Great chapter!!:pinkiehappy::derpytongue2::moustache:


I admit being a bit confused about Nemo. When did Rainbow go back? Do they exist as separate personalities in the same body?

7594025 Thank you for taking the time to address my questions. I LOVE the idea that Nightmare Fluttershy's personality is indistinguishable from Regular Harry Dresden. Also, as far as Discord (indirectly, accidentally) causing Harry to be born? That can happen when you're dealing with Chaos. Good, Bad, it's all fodder for Chaos, baby!

Edit: Also, I suppose, chaos babies. Although how you tell them from regular babies I'll never know.


Honesty the way all the Equestrian ponies are so blind and stupid is a big sore point.

Luna specially. How she did not figure that TAKING OVER RAINBOW DASH SISTER BODY wasn't gonna piss Dash of?

"Oh really, what part of friendship includes taking over the body of Rainbow Dash sister, specially since that violates one of the laws of magic I told your so called Princess of Friendship about?"


Really Harry is probably right about someone above Discord pulling the ponies strings because Luna does have a sister that she loves, how would she feel if it was someone or something taking over Celestia body?

Very enjoyable chapter. I loved and was hoping for the conversation between Harry and Nemo/RD. Hopefully in going back to the island Harry can let the Fluttershy inside him out to chat with everyone.

Awesome chapter man, good to see it's back.

So Harry rage-ascended to alicornFlutterrage? I am totally okay with this, Dresden deserves it at least as much as the Merlin. Of what though? Protectors? Retribution/Justice? Ooh how about Karma?
Also since Luna regrew her legs the broken neck shouldn't be permanent right?

Also Nemo was so absolutely on Harry's side the rest of the story but now she's seeming to want to go with the Equestrian's willingly and trying to persuade Harry too as well as attacking him repeatedly for acting/speaking exactly as he has the whole time she's know him. She's also spent the previous chapters as 'jaded human youth' but now is acting like 'idealistic/canon Rainbow Dash' which seems odd since you'd think those two states would have merged better in to 30-some years as a human, she seems kinda bipolar/like Nemo and RD are distinct personalities instead of a person who has RD's memories but was raised and lived as a human boy for her whole (second) life.

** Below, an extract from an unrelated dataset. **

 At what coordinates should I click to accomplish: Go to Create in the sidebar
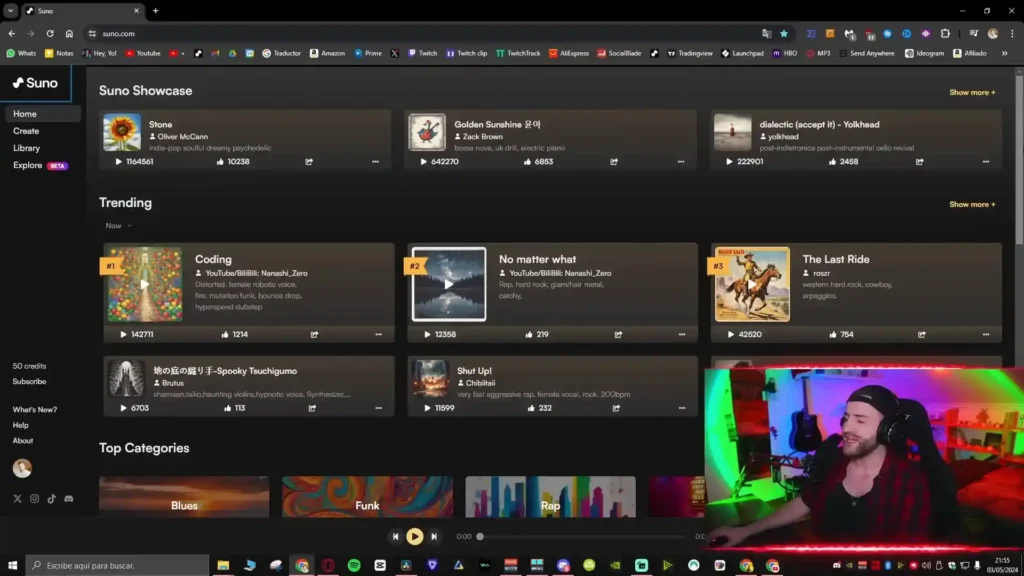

Well, that was ... interesting.
It certainly leads to some new questions. The first one is why the 'Equestrians' are so completely out of touch with reality. The Fluttershy we've seen doesn't correlate in any way to the so called rescuers.

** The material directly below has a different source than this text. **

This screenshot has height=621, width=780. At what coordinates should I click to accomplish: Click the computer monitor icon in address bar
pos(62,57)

Note that the various possibilities below don't necessarily mean that the Five Score thing isn't where this started... I'm still personally thinking that the Five Score event happened as Harry dreamed it. That's not to say that the 'Equestrians' are what they claim to be, just that I think the transformed victims are.

The first possibility I see is that Harry is correct. They are some sort of horrors either causing or taking advantage of the show and the weird transformations to impersonate rescuers from Equestria and try to use the ready-made ponies from MLP for something nasty, such as Nemo's guess about fake Elements and Magic Root Access.

Second is getting bizarre. The rescuers are from a different Equestria to the one Fluttershy and Nemo remember, but their search found the wrong destination world and wrong set of friends. It would certainly explain the personality differences in the Princesses, and the fact they have the Elements instead of them being in the Tree of Harmony. It would also explain Discord. If he knew about Earth all along, why didn't he show up to have fun in a whole new world years ago? The image of a theoretical 'initial' Discord showing up to help nuke the 'new' one for messing with his toys is nifty too.

Third is, as has already been suggested, some form of external mental influence on the Equestrians. By now there's just no way I can see for them to genuinely be the long lost friends and rescuers they claim to be based on their behaviour without something external making them act, not like they got hit with the idiot stick, but as if they fell out of the top of the idiot tree, hit every branch on the way down, then landed on a trampoline and hit every branch again going back up.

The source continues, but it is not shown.